● **WRITTEN INSTRUCTION A**
List every component in the lighting control text that is identified by a reference numeral, giving each with its numeral.
● **WRITTEN INSTRUCTION B**
Rewrite the part of the lighting control text that begins at the words "The control information 122 is" and stops after "on various scenes.", substituting "sliders" for "faders" throughout.

● **ARTICLE**
-.-.-
The "baton number" is a number for identifying the node 20 that is the source of the lighting device information, i.e., the node 20 to which the lighting device 10 is connected. The "installation location information" is information indicating which port of the node 20 the lighting device 10 is connected to, such as a port number. Note that the installation location information may further store information for identifying the node, etc.

The control information 122 is information for controlling each lighting device 10, and includes, for example, information regarding dimming control and the operation of multiple faders in the operation unit 140. Specifically, the control information 122 includes, for example, information associating level values of faders and submasters (SMs), illuminance, color, etc. for each lighting device 10, and information on various scenes.

The monitoring parameters 123 are thresholds that serve as a criterion for determining whether or not to interrupt the transmission of a request signal for lighting device information (device information) to the lighting device 10. In other words, the monitoring parameters 123 are thresholds that determine whether or not to interrupt the transmission of device information from the lighting device 10. The monitoring parameters 123 include, for example, a threshold related to the amount of change in the state of the lighting device 10. The monitoring parameters 123 are, for example, parameters related to dimming control of the lighting device 10. There may be multiple monitoring parameters 123. The monitoring parameters 123 may also be a function or map that combines multiple elements. Furthermore, different monitoring parameters 123 may be adopted depending on the degree of the dimming level of the lighting device 10, for example.

The display unit 130 is a display device that displays the arrangement information of each of the lighting devices 10-1 to 10-n connected to the lighting control device 100 and the control addresses set for each of the lighting devices 10-1 to 10-n under the control of the control unit 150 described later, and is realized, for example, by a liquid crystal display. Specifically, the display unit 130 displays information about the lighting devices 10 (for example, the control addresses set for the lighting devices 10) based on the acquired information about the lighting devices 10, together with the arrangement information that indicates the arrangement status of the lighting devices 10. The display unit 130 may not only display (output) information, but also have an interface function as an input device. For example, when the display unit 130 is realized by a touch panel display, the display unit 130 also functions as an interface that accepts input operations.
-.-.-
● **DATA**
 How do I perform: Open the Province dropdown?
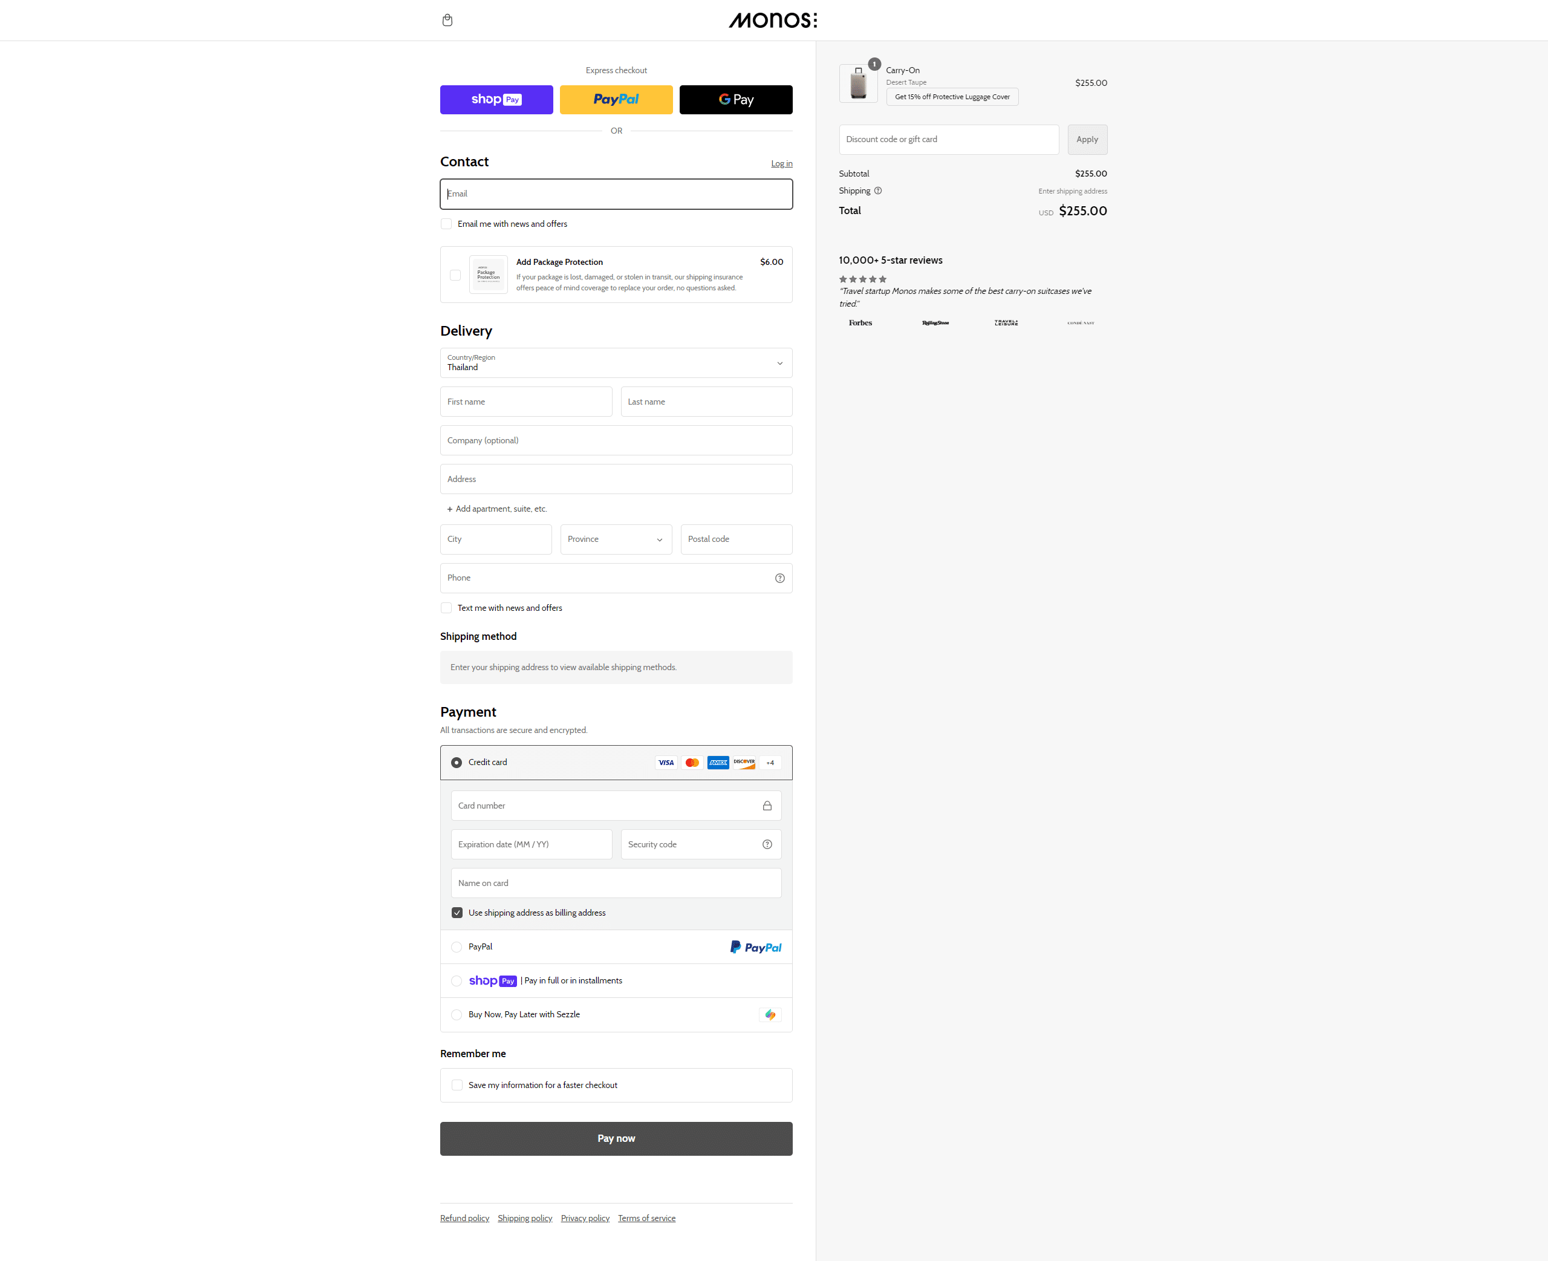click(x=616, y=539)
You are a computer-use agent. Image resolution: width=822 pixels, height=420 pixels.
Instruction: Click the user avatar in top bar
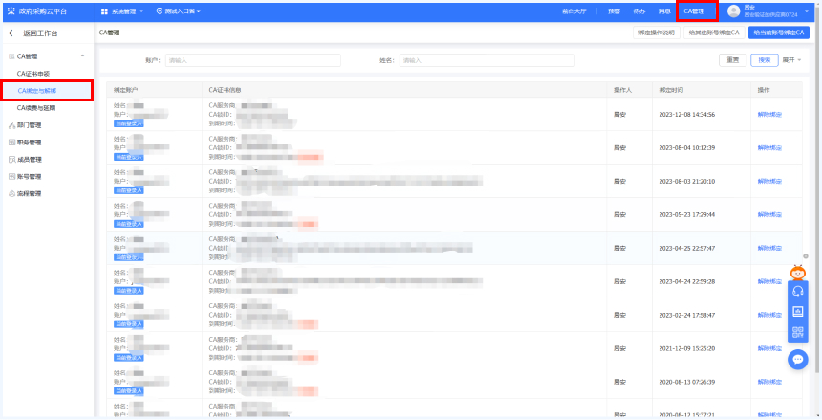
-.-.-
● **COMPLETE ANSWER A**
lighting device 10
node 20
lighting control device 100
control information 122
monitoring parameters 123
display unit 130
operation unit 140
control unit 150

● **COMPLETE ANSWER B**
The control information 122 is information for controlling each lighting device 10, and includes, for example, information regarding dimming control and the operation of multiple sliders in the operation unit 140. Specifically, the control information 122 includes, for example, information associating level values of sliders and submasters (SMs), illuminance, color, etc. for each lighting device 10, and information on various scenes.